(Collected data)

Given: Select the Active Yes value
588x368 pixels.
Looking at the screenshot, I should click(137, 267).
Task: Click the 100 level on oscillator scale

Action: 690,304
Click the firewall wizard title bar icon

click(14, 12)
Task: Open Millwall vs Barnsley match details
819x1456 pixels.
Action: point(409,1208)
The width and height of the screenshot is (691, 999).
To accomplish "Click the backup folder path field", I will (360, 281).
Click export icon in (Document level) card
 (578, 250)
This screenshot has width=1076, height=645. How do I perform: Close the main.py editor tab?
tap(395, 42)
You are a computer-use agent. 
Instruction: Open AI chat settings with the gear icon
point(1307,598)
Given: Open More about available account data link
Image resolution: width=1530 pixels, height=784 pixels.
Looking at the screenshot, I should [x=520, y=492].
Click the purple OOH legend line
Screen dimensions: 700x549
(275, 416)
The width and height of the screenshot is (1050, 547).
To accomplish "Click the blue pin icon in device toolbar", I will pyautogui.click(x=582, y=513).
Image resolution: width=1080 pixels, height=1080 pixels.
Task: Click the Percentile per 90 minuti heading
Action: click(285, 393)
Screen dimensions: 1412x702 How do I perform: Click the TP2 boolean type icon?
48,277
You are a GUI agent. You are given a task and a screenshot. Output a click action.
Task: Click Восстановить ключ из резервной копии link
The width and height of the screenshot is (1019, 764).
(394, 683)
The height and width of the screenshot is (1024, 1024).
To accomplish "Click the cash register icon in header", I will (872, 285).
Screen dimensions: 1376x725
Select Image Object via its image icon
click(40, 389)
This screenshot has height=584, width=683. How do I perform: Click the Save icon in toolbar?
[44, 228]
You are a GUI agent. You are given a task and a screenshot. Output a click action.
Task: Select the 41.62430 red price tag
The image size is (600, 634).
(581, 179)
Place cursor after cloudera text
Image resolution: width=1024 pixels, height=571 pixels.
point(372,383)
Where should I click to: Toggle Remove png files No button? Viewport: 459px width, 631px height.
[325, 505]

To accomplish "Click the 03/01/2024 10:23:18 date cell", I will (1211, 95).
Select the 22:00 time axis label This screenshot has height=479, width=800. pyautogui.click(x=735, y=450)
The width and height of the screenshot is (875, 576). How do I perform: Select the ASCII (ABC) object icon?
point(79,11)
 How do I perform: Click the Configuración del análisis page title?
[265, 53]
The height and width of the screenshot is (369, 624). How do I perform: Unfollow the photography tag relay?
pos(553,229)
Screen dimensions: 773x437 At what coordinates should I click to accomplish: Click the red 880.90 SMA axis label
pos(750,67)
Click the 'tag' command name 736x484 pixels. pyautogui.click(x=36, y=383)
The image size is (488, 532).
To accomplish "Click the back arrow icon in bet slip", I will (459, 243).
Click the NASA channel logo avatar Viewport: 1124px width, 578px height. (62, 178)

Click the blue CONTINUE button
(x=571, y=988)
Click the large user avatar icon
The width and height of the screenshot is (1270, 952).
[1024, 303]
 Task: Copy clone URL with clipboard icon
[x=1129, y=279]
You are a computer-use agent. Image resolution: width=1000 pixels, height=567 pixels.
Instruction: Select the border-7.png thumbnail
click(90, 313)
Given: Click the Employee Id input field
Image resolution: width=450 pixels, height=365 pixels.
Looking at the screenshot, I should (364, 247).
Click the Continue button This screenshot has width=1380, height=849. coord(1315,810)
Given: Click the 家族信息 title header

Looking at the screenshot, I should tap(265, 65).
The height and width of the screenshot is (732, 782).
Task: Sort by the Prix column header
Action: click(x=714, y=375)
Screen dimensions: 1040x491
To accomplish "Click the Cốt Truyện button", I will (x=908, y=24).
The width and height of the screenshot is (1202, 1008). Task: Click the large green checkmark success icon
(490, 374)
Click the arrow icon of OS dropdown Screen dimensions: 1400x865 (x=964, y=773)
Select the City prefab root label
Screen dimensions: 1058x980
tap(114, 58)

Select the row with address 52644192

__Task item__:
The answer should consist of the lines from the first line of the entries through the line with "Task: Open Millwall vs Barnsley match details", copied exactly.

__Written solution__:
Given: Select the Active Yes value
588x368 pixels.
Looking at the screenshot, I should click(137, 267).
Task: Click the 100 level on oscillator scale

Action: 690,304
Click the firewall wizard title bar icon

click(14, 12)
Task: Open Millwall vs Barnsley match details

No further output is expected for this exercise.